I maintain a handful of git accounts at GitHub.com and on private git servers, and have repeated committed to a project using the wrong personality.
My early attempts to avoid this mistake involved scripts to set per-project git parameters, but I've found a more streamlined option.
The approach revolves around the file hierarchy in my home directory: Rather than dumping everything in a single ~/projects directory, they're now in ~/projects/personal, ~/projects/work, etc...
Whenever cloning a new project, or starting a new one, as long as I put it in the appropriate directory, git will chose the behaviors and identity appropriate for that project.
Here's how it works, with 'personal' and 'work' accounts at GitHub.com
1. Generate an SSH key for each account
Not strictly required, I guess, but I like the privacy-preserving angle of using different keys everywhere, so I do this as a matter of habit.
ssh-keygen -t ed25519 -P '' -f ~/.ssh/work.github.com
ssh-keygen -t ed25519 -P '' -f ~/.ssh/personal.github.com
2. Add each public key to its respective GitHub account.
Use ~/.ssh/work.github.com.pub and ~/.ssh/personal.github.com.pub (note the .pub suffix).
Instructions here.
3. Create the project directories and .gitconfig files
mkdir -p ~/projects/{personal,work}
touch ~/projects/{personal,work}/.gitconfig
4. Set up a .gitconfig file in each directory
The git behaviors which should be differentiated by the parent folder belong in that folder's .gitconfig file. My ~/projects/work/.gitconfig for example:
[user]
email = chris@work.domain
[core]
sshCommand = "ssh -i ~/.ssh/work.github.com"
Because I only use a single git service/server with each directory/domain (personal/work), I opted to select my private key using the -i <filename> option to the ssh command. In a more complicated scenario, it might make sense to use -F <filename> to select an alternate ssh configuration file and specify keys per host there.

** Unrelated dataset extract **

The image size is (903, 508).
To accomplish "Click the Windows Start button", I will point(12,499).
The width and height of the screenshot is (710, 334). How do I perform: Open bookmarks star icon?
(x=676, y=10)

5. Conditionally include project gitconfig from main gitconfig
My main .gitconfig looks something like this:
[init]
defaultBranch = main
[user]
name = Chris Marget
[core]
excludesFile = ~/.gitignore
[includeIf "gitdir:~/projects/work/"]
path = ~/projects/work/.gitconfig
[includeIf "gitdir:~/projects/personal/"]
path = ~/projects/personal/.gitconfig
That's it!
Any work done in ~/projects/personal/somerepo will automatically use the git behavior specified by ~/projects/personal/.gitconfig.
I wasn't confident that the gitdir condition would match when cloning an existing repo (the directory doesn't exist yet!) but it works the way I'd hoped. clone/commit/push operations all now use the intended directory-specific configuration options.